Single by the Rolling Stones

from the album It's Only Rock 'n Roll
- A-side: "Ain't Too Proud to Beg"
- Released: 25 October 1974
- Recorded: 20 February–May 1974
- Genre: Rock
- Length: 4:11
- Label: Rolling Stones
- Songwriter: Jagger–Richards
- Producer: The Glimmer Twins

The Rolling Stones singles chronology
| "Ain't Too Proud to Beg" (1974) | "Dance Little Sister" (1974) | "I Don't Know Why" (1975) |

= Dance Little Sister (Rolling Stones song) =

"Dance Little Sister" is a song written by Mick Jagger and Keith Richards that was first released on the Rolling Stones' twelfth studio album It's Only Rock 'n Roll (1974). It was also released as the B-side of the Rolling Stones single "Ain't Too Proud to Beg" and on several of their compilation albums.

==Lyrics and music==
The lyrics to "Dance Little Sister" have lead singer Jagger asking women in high heels and tight skirts to dance for him all night. Some of the lyrics refer to Mick and Bianca Jagger spending days in Trinidad watching cricket and spending the nights partying. These include:

On Saturday night we don't go home
We bacchanal, ain't no dawn

"Dance Little Sister" is driven by the guitars, and according to author Steve Appleford, Richards' "savage" rhythm guitar in particular. Appleford also credits some "excitable" lead guitar passages from Mick Taylor, "fierce" drumming from Charlie Watts and a "rolling bar room piano" part by Ian Stewart. Music critic Bill Janovitz describes it as "a nihilistic dance number", comparing its "world-negating ass-shaking, insistent rock 'n' roll beat" to the disco music which would emerge shortly after its release. According to music journalist James Hector, "Dance Little Sister" is a return to the type of "bar-room crowd pleasers" that the group used to record in the mid-1960s.

==Critical reception==
AllMusic critic Stephen Thomas Erlewine called it a "sharp, hard-driving album track" and "agreeable filler". But Appleford notes that while the song has "all the elements needed for the best kind of devil's music", the song "never fully erupts" or "clicks into a perfect groove". Hector describes the song's beginning, where "the guitar and drums struggle to find the exact groove" as precious, but feels the song goes "downhill" afterwards. Sean Egan finds the "industrial strength riff" to be "unattractive" and the rhythm to be "leaden".
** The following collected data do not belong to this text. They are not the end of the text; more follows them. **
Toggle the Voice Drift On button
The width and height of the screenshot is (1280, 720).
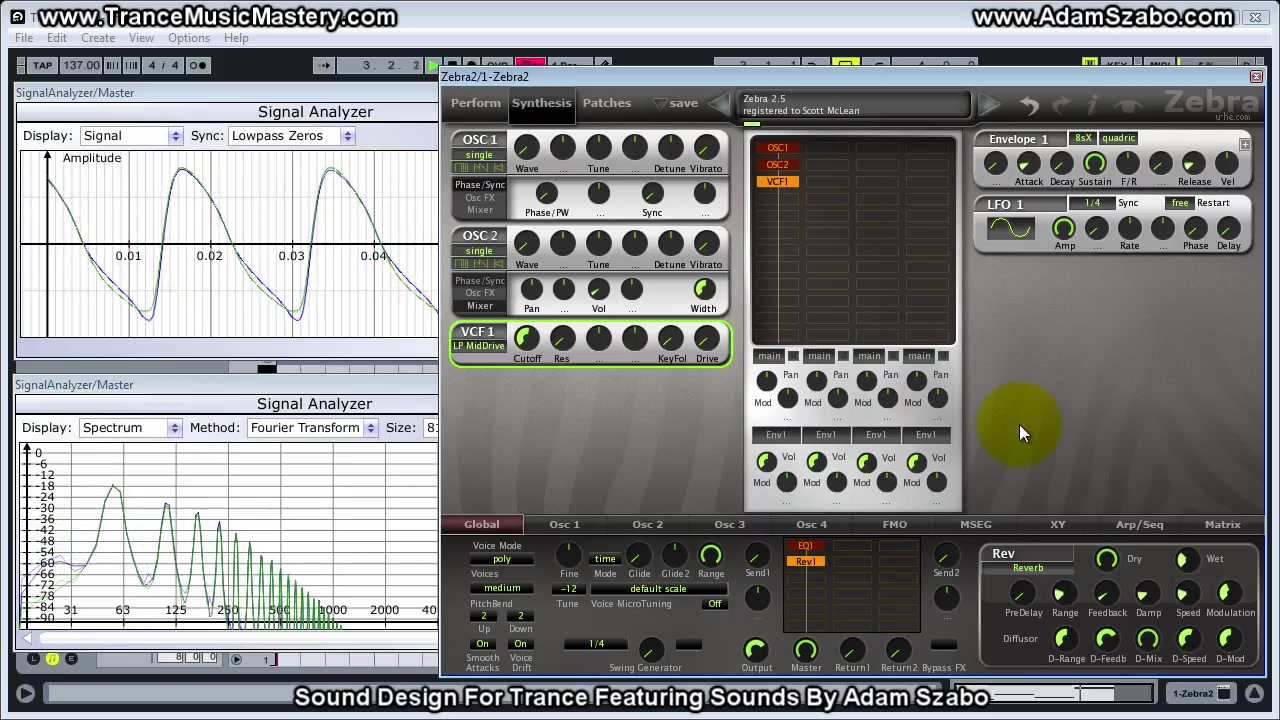pos(520,644)
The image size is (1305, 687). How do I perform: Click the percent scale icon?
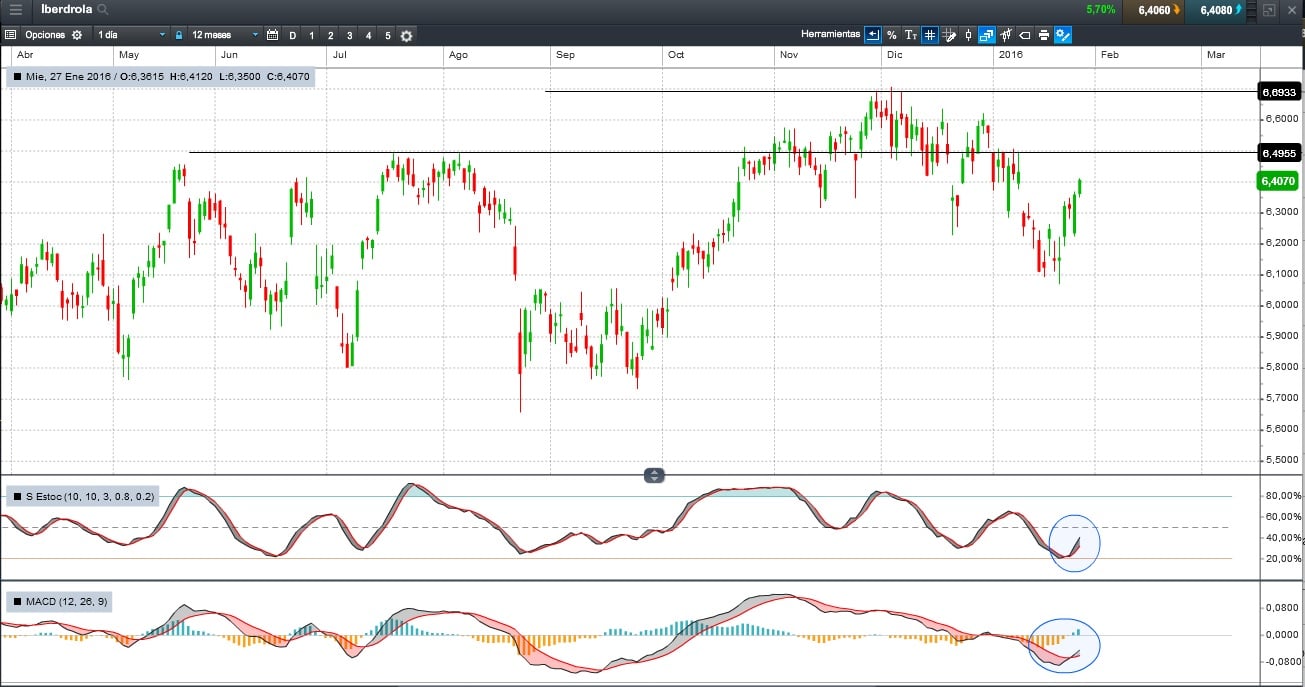891,35
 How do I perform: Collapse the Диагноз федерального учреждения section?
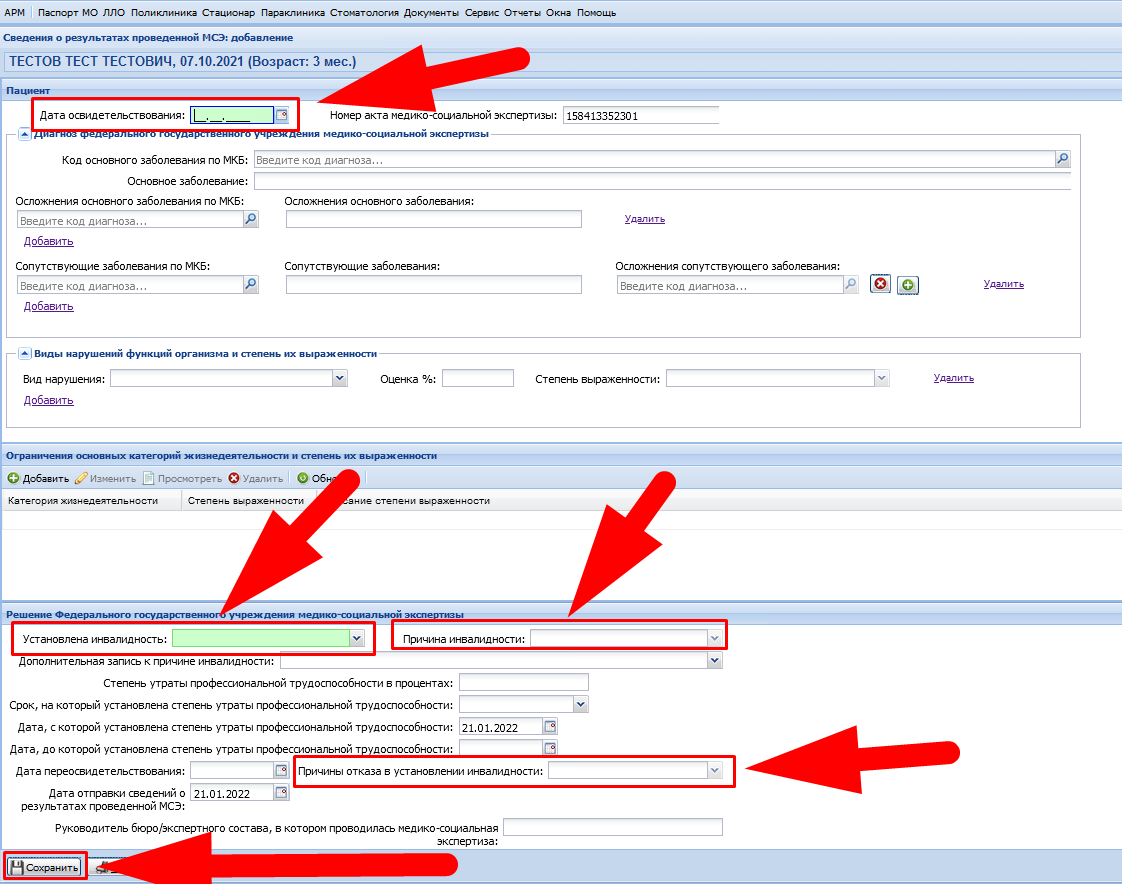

Subsequent to its initial release on It's Only Rock 'n Roll, "Dance Little Sister" was released as the B-side of the "Ain't Too Proud to Beg" single in October 1974. Rolling Stones biographer Martin Elliott has stated that this deserved to be a double A-side release, as both songs are "foot-tapping dance-oriented numbers". It has also been released on several of the Rolling Stones compilation albums, including Made in the Shade in 1975, Singles 1971–2006 in 2011 and the Super Deluxe (80 track) version of GRRR! in 2012.

"Dance Little Sister" was occasionally included in the Rolling Stones' live sets during 1975 and 1977.